Os venenos de serpentes compreendem uma mistura complexa de proteínas e polipeptídeos responsáveis pela imobilização, morte e digestão da presa. Apesar das peçonhas ofídicas serem bastante estudadas, ainda existem toxinas com funções não totalmente esclarecidas, como as L-aminoácido oxidases (SV-LAAOs). Sabe-se que diversos fatores influenciam a composição do veneno de serpentes. A distribuição geográfica, os hábitos alimentares, o desenvolvimento ontogenético, variações sazonais e até mesmo a frequência de extrações, são alguns dos fatores que contribuem para a variação intraespecífica do veneno de serpentes.
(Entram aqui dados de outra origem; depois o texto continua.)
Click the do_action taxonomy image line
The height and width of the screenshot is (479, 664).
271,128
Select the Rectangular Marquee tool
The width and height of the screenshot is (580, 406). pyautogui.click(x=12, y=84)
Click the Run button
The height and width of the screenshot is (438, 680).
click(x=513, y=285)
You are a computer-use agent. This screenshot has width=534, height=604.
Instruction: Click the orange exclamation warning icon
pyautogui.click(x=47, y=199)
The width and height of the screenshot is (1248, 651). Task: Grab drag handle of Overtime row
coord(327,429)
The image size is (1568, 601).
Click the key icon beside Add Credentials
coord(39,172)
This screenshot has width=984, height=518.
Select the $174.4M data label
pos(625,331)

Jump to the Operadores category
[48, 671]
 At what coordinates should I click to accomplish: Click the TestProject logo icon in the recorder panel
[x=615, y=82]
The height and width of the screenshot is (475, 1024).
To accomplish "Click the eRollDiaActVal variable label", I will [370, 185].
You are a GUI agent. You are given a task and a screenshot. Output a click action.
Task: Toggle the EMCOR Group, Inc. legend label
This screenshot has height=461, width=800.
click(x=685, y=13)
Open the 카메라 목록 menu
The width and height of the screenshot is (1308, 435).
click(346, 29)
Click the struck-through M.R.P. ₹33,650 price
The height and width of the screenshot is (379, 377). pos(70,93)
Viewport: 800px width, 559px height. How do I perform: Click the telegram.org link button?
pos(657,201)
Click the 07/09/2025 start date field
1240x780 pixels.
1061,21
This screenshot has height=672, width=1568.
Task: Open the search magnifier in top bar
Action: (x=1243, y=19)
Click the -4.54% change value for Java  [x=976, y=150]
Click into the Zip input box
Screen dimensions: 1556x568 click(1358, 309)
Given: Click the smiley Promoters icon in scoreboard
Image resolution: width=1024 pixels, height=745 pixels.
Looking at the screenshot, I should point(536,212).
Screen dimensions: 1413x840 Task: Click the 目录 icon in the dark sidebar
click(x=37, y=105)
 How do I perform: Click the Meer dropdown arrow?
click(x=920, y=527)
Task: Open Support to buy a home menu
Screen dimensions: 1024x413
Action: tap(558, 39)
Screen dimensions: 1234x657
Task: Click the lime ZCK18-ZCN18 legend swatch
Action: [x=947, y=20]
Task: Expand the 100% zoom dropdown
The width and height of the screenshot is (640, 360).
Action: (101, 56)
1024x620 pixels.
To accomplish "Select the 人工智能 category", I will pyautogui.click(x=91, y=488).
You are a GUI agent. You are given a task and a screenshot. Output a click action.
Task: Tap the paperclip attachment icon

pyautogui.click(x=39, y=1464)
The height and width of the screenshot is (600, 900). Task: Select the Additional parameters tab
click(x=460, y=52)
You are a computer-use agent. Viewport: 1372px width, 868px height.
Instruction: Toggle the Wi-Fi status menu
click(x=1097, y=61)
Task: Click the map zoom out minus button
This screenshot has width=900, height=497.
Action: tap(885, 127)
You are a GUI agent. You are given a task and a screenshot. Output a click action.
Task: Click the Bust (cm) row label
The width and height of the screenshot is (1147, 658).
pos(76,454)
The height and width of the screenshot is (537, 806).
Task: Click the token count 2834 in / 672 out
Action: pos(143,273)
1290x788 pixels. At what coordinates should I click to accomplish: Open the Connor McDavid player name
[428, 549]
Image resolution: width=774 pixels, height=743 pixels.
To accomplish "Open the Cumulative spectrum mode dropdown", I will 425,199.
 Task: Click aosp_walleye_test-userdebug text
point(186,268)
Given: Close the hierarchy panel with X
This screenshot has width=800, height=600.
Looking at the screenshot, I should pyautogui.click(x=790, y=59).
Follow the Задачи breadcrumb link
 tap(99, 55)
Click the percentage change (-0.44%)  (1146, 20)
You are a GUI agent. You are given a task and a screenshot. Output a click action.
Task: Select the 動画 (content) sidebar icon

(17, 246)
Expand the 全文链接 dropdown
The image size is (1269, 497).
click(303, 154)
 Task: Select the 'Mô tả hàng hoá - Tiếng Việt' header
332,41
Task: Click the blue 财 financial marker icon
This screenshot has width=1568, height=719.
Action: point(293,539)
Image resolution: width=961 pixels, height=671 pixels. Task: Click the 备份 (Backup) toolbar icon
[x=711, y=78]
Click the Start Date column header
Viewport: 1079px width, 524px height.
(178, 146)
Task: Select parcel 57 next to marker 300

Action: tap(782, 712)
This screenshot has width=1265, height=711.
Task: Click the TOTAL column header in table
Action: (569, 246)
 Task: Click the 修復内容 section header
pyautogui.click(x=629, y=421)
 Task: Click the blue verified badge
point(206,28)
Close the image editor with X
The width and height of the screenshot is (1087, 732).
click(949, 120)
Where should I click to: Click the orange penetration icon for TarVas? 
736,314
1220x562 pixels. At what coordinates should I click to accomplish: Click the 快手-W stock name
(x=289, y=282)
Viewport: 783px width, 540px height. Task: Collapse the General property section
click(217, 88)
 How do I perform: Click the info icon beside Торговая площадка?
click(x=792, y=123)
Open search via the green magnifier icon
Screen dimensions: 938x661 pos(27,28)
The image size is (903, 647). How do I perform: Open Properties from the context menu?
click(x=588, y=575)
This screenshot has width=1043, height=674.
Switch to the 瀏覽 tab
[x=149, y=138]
Em estudos anteriores realizados pelo nosso grupo, pôde-se observar algumas diferenças entre venenos coletados de indivíduos em diferentes ambientes (natureza e cativeiro) pertencentes a subespécie Crotalus durissus terrificus. Os resultados desse estudo demonstraram que a maioria dos venenos de serpentes mantidas em cativeiro apresenta coloração amarela, enquanto a coloração predominante do veneno de espécimes da natureza é branca. Essa diferença de coloração apresentou correlação à maior atividade de SV-LAAO nos venenos de coloração amarela. Por meio de eletroforese em gel de poliacrilamida (PAGE) foi observado que os venenos coletados de serpentes mantidas em cativeiro apresentam uma banda de aproximadamente 60 kDa que está ausente ou pouco abundante no veneno de indivíduos recém-chegados da natureza. Esta banda proteica foi identificada por espectrometria de massas como sendo, de fato, uma SV-LAAO. Assim, o objetivo deste trabalho é analisar qualitativa e quantitativamente a enzima LAAO no veneno de serpentes C. durissus terrificus nascidas e/ou mantidas em cativeiro no Laboratório de Herpetologia do Instituto Butantan e recém-chegadas da natureza.